• _Given text_
....

Actually.... it's real simple... it's the "recognizing" that's hard!
It used to be that mastering involved the art/science of capturing/shaping a mix to obtain the best possible sound and best possible shaping to have the disc cut on a lathe...
Now of course, we don't have to worry about it as much (the lathe-cutting, that is) and mastering has become the art/science of preparing and polishing a mix for release.
In actuality, all you really need to do this is an excellent 2-channel signal chain and a pair of excellent ears. You listen to a track and decide objectively how it sounds -- too bright? too dull? too boomy? no bottom end?? no top end?? some parts of the song are harsh? are there transient peaks that are causing undue distortion? etc...
These are the listening qualities you need to be able to analyze and quantify. Once you've done this, you need the tools to make the fixes...

....

• _Exercise brief_
Transcribe the passage on audio mastering above, from "It used to be" up to and including "undue distortion? etc...".

• _Supplied records_
....

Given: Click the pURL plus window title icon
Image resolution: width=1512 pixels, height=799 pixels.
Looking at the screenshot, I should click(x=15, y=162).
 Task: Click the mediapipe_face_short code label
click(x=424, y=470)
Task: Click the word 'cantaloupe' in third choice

....

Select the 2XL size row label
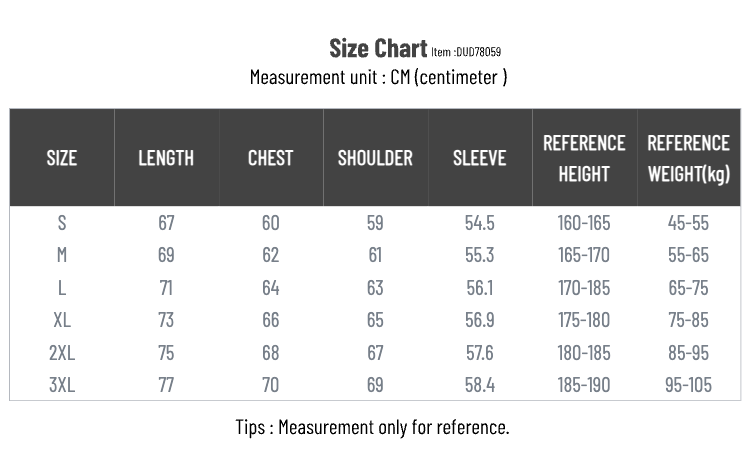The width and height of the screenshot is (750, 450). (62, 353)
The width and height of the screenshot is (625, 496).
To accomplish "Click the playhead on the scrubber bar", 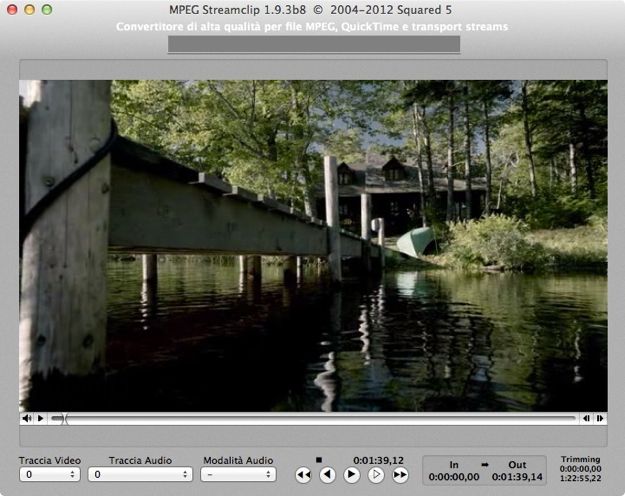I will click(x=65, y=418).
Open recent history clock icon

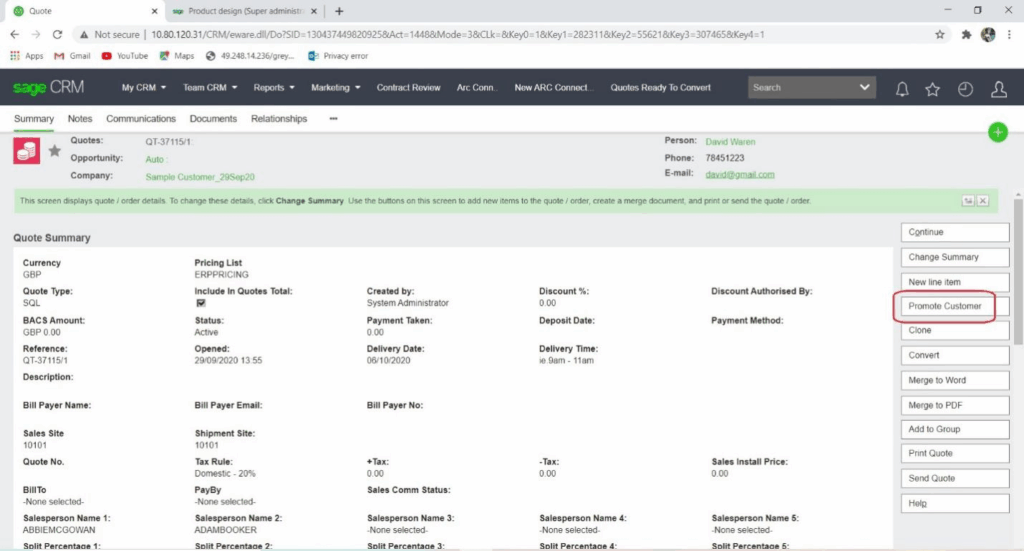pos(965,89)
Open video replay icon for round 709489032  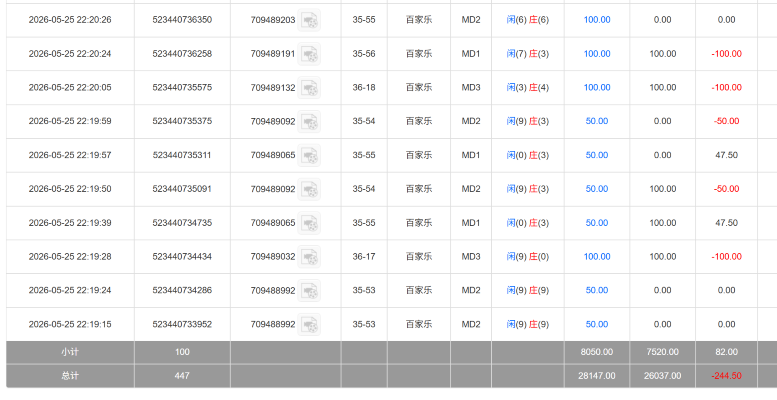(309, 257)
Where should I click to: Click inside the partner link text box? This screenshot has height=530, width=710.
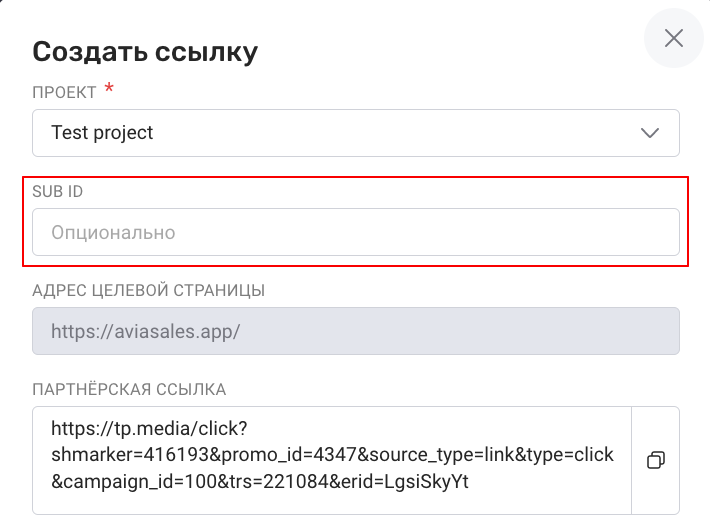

....

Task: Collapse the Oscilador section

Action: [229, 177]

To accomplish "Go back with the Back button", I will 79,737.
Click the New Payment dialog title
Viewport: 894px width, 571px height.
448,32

....

• _Task result_
It used to be that mastering involved the art/science of capturing/shaping a mix to obtain the best possible sound and best possible shaping to have the disc cut on a lathe...
Now of course, we don't have to worry about it as much (the lathe-cutting, that is) and mastering has become the art/science of preparing and polishing a mix for release.
In actuality, all you really need to do this is an excellent 2-channel signal chain and a pair of excellent ears. You listen to a track and decide objectively how it sounds -- too bright? too dull? too boomy? no bottom end?? no top end?? some parts of the song are harsh? are there transient peaks that are causing undue distortion? etc...